Trasporto pubblico a Milano

Trasporto pubblico a Milano, batte Roma

A Milano, secondo i dati forniti da Altroconsumo, spostarsi coi mezzi (non solo autobus, ma anche metropolitana e tram) richiede una spesa di 65 euro medi mensili (e il 12 per cento spende meno di 20 euro al mese), contro i 98 di Roma (dove si registrano picchi di 150, spesi dal 24 per cento dei romani), gli 87 di Napoli e i 70 di Torino. Del resto, chi vive a Roma e Napoli riserva alla rete di tpl una sonora bocciatura. All’ombra della madonnina autobus e metropolitana sono ben più apprezzati. Metropolitana che riscuote giudizi lusinghieri da parte dei torinesi, pronti però a stroncare i mezzi di superficie.
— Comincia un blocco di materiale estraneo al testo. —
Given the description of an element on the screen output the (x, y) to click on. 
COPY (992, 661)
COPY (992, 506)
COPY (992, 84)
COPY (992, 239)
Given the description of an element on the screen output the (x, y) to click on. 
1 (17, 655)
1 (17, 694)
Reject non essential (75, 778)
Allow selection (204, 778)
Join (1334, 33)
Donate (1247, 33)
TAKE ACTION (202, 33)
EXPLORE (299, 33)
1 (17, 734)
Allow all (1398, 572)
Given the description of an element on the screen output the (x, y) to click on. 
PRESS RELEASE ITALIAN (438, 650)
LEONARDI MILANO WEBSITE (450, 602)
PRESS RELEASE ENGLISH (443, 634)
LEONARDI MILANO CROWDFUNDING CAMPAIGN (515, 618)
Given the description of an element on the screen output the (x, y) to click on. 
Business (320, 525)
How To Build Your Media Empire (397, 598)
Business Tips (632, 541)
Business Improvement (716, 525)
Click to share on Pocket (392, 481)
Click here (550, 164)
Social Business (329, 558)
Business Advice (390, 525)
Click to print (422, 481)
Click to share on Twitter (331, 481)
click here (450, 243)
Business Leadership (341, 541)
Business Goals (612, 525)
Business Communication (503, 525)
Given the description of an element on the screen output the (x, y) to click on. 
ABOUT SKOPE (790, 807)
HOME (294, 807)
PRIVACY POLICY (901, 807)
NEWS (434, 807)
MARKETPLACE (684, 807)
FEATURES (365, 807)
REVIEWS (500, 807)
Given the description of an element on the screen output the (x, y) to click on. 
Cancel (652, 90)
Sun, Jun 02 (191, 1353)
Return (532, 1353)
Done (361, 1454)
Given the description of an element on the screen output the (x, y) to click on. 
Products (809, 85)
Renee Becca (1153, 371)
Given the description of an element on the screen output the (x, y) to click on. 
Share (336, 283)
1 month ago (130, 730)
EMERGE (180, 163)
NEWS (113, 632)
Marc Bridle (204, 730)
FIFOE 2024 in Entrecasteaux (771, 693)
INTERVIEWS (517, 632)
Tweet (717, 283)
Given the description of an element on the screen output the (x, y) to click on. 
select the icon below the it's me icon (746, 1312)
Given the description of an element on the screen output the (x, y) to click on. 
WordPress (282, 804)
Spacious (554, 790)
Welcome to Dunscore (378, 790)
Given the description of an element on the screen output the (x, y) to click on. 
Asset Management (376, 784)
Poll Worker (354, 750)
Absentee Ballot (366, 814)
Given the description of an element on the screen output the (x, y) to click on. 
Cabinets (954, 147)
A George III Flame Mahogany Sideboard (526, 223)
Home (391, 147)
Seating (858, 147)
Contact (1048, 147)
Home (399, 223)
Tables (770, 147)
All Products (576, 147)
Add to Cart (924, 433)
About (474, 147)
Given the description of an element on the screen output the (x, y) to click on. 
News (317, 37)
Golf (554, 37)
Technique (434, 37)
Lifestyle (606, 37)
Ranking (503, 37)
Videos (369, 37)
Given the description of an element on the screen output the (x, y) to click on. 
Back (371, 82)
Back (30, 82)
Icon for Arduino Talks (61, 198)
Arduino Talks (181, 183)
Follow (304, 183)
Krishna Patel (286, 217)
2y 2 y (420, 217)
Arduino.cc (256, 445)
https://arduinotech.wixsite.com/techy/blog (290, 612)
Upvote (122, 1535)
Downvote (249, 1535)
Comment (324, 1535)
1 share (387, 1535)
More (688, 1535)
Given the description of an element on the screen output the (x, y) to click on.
Quanto a percentuali di utilizzo, a Milano un terzo dei cittadini usa la metro, il 37 per cento l’autobus. A Torino l’autobus è usato dal 36 per cento dei cittadini, a Roma dal 30 per cento. In entrambi i casi percentuali di utilizzo superiori rispetto a quella della metro.

Italia paese di automobilisti

L’inchiesta di Altroconsumo prende le mosse da questa domanda: “L’Italia è un Paese di automobilisti incalliti, che usa i mezzi pubblici solo occasionalmente. Ma è una questione culturale o abbiamo quasi l’obbligo di metterci al volante perché le nostre città non offrono alternative valide?”. L’automobile rimane indiscussa campionessa degli spostamenti abituali. Il 70 per cento degli italiani guida almeno una volta a settimana. Il 74 per cento a Torino e Roma, il 65 per cento a Milano, il 62 a Napoli. E immancabilmente perdono in media 15 minuti alla ricerca di parcheggio. Il car sharing, in compenso, non fa paura: le persone che lo usano almeno una volta alla settimana sono talmente poche che Altroconsumo rileva di aver avuto difficoltà a reperire dati statisticamente validi.